Excerpt from the entries below: please repeat exactly the lines from the one containing "Switch to the 28 января tab" through the last one, both ends included, with no pictures.
────────────────────
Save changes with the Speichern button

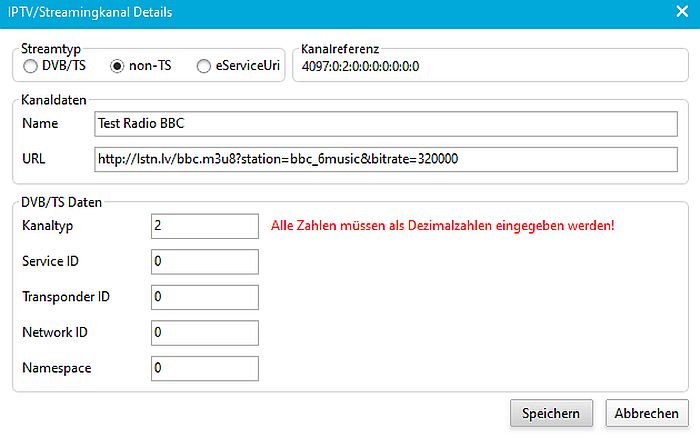[x=551, y=413]
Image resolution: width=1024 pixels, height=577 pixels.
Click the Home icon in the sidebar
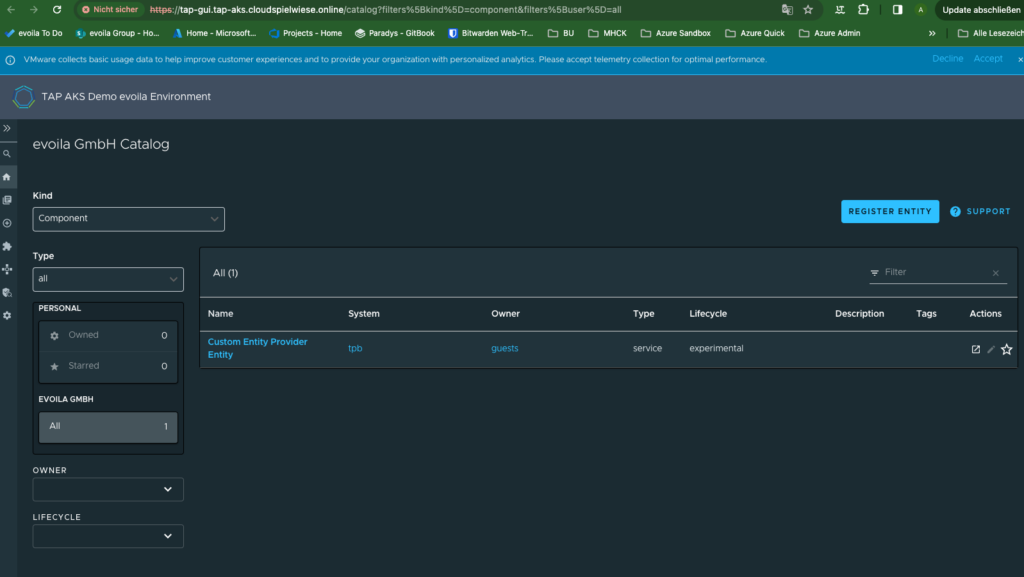(x=7, y=177)
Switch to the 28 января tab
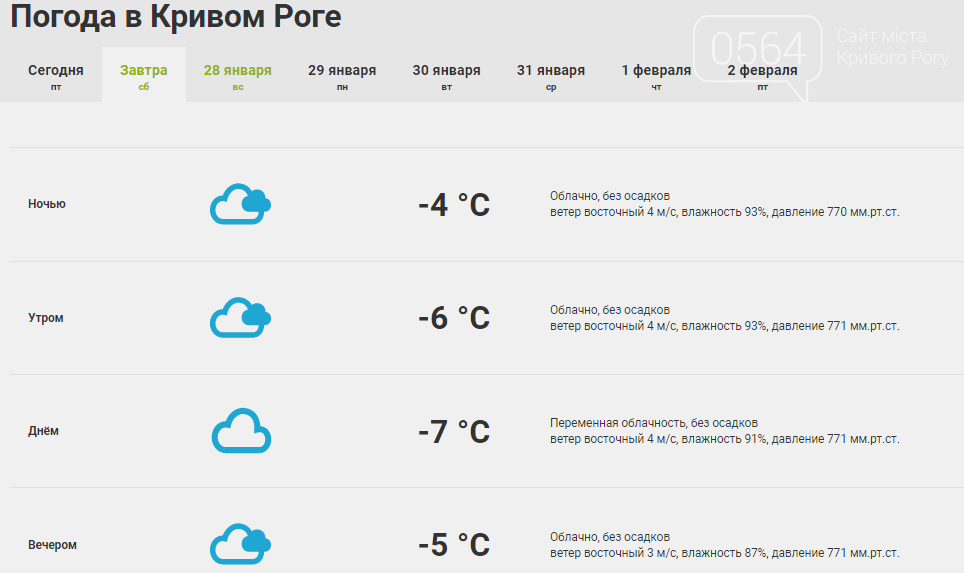This screenshot has height=573, width=964. [x=237, y=76]
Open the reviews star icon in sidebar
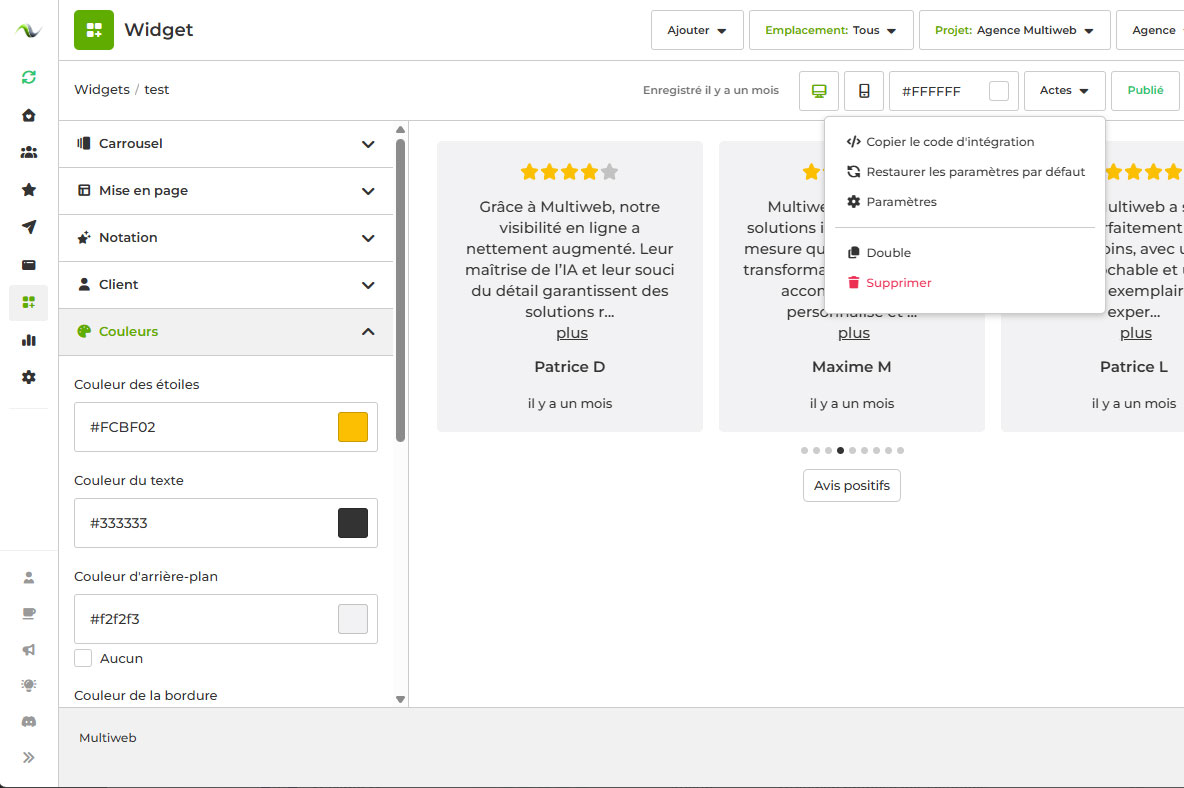1184x788 pixels. click(x=29, y=190)
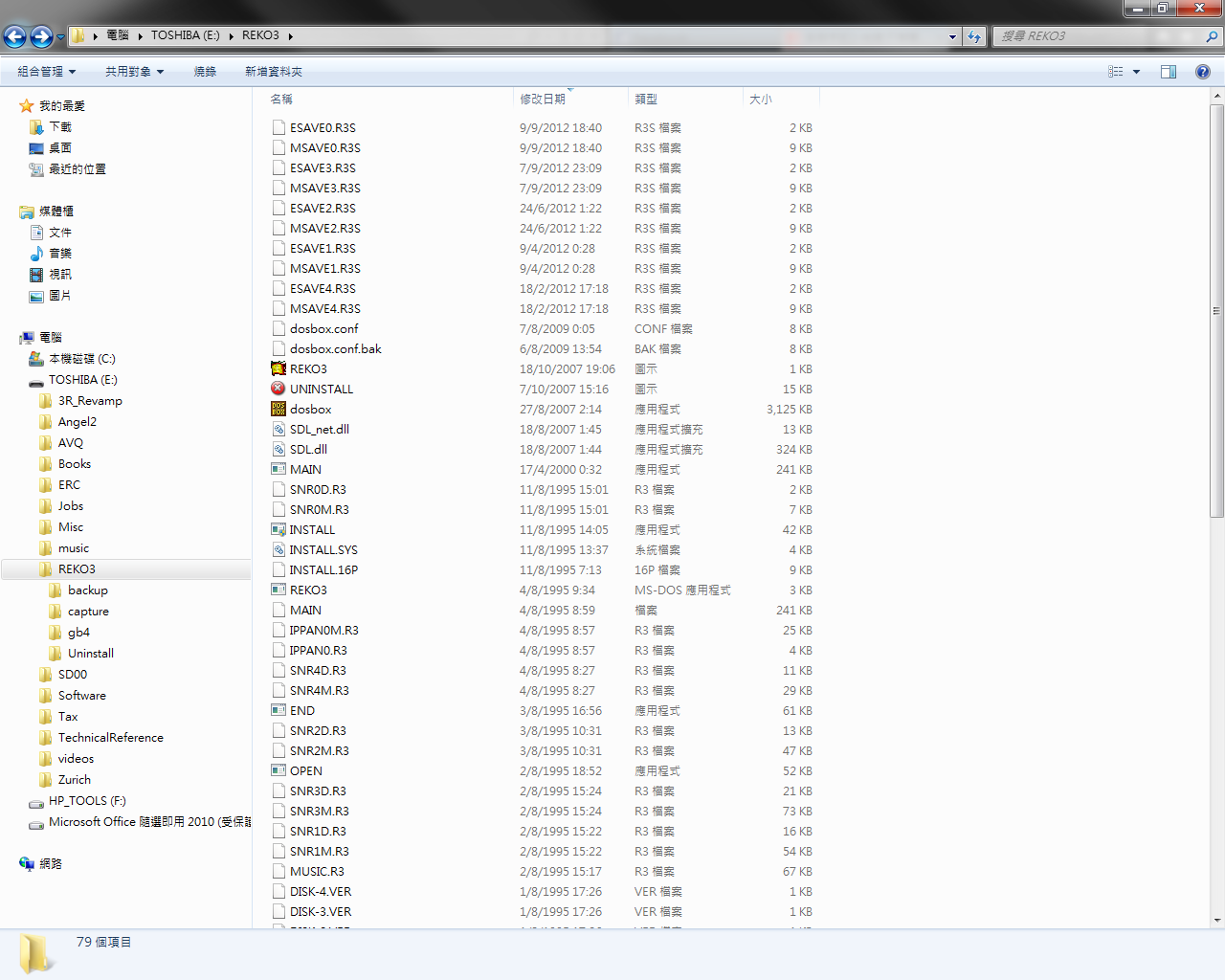Select the UNINSTALL red icon file
This screenshot has width=1225, height=980.
point(278,389)
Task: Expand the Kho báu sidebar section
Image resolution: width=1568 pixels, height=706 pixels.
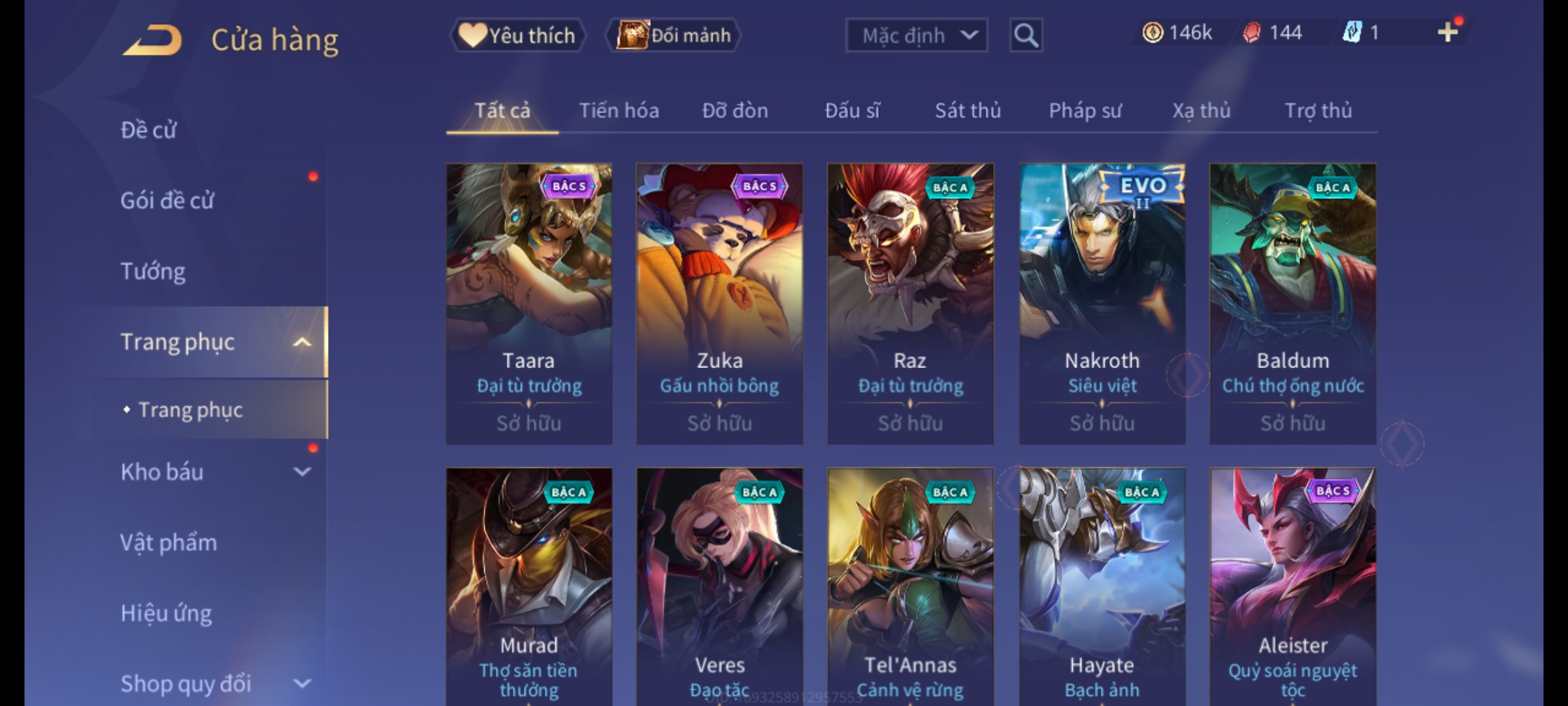Action: (x=302, y=471)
────────────────────
Task response:
Switch to the 28 января tab
This screenshot has height=573, width=964. [x=237, y=76]
Open the reviews star icon in sidebar
1184x788 pixels. click(x=29, y=190)
Select the UNINSTALL red icon file
This screenshot has width=1225, height=980.
point(278,389)
Task: Expand the Kho báu sidebar section
Image resolution: width=1568 pixels, height=706 pixels.
Action: (x=302, y=471)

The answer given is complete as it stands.